→ TASK REQUIREMENTS
Quote exactly, and only, the lines of the material below from the line with "Select the Heap tab" through the line with "Toggle the All".
(MATERIAL TO PROCESS)
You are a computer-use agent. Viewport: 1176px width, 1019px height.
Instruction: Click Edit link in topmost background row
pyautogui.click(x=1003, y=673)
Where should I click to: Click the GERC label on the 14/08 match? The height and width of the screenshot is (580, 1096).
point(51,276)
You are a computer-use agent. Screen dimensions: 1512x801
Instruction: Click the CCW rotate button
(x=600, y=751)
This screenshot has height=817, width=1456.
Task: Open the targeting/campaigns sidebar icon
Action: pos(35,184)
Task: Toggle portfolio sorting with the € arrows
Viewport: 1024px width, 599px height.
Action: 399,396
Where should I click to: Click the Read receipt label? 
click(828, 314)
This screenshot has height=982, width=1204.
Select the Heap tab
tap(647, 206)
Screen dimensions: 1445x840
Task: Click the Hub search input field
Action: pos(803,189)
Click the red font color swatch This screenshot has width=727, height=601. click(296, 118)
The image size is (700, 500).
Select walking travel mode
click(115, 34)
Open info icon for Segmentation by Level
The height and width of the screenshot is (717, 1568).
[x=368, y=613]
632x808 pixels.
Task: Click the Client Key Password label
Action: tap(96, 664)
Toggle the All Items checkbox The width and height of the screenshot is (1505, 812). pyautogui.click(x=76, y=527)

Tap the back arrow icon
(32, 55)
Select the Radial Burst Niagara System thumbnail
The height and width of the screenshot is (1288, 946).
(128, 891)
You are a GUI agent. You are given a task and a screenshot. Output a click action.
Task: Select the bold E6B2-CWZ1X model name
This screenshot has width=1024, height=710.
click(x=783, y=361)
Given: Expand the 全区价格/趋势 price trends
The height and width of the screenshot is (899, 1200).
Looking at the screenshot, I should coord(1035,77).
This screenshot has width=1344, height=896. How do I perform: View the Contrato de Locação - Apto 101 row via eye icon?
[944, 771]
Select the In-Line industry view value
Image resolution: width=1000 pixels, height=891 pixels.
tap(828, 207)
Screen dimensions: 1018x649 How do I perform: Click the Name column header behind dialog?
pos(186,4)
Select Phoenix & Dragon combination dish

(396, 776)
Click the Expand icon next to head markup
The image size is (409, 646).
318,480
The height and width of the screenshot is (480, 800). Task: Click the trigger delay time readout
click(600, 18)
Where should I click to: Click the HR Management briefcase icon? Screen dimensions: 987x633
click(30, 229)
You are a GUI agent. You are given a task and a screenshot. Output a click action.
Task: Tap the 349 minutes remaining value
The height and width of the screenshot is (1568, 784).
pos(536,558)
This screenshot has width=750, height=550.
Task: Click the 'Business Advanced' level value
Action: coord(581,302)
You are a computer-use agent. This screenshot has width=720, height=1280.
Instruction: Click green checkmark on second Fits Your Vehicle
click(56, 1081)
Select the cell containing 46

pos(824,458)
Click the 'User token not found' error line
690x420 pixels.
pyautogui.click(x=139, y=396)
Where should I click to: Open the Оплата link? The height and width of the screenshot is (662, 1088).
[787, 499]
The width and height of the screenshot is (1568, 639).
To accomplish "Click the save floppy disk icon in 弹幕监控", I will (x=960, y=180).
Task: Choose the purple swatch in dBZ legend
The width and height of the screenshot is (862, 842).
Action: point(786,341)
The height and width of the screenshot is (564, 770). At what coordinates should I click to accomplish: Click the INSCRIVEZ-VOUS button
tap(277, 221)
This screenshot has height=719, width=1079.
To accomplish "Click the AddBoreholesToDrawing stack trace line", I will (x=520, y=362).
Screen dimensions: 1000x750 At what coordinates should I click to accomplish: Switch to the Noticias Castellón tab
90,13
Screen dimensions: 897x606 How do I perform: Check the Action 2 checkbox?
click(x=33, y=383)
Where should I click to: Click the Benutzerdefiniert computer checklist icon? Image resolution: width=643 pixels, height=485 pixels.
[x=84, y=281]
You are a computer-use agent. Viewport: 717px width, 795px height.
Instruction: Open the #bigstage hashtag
(End MATERIAL TO PROCESS)
→ SOLUTION FOR THIS TASK
Select the Heap tab
tap(647, 206)
Screen dimensions: 1445x840
Task: Click the Hub search input field
Action: pos(803,189)
Click the red font color swatch This screenshot has width=727, height=601. click(296, 118)
The image size is (700, 500).
Select walking travel mode
click(115, 34)
Open info icon for Segmentation by Level
The height and width of the screenshot is (717, 1568).
[x=368, y=613]
632x808 pixels.
Task: Click the Client Key Password label
Action: tap(96, 664)
Toggle the All Items checkbox The width and height of the screenshot is (1505, 812). pyautogui.click(x=76, y=527)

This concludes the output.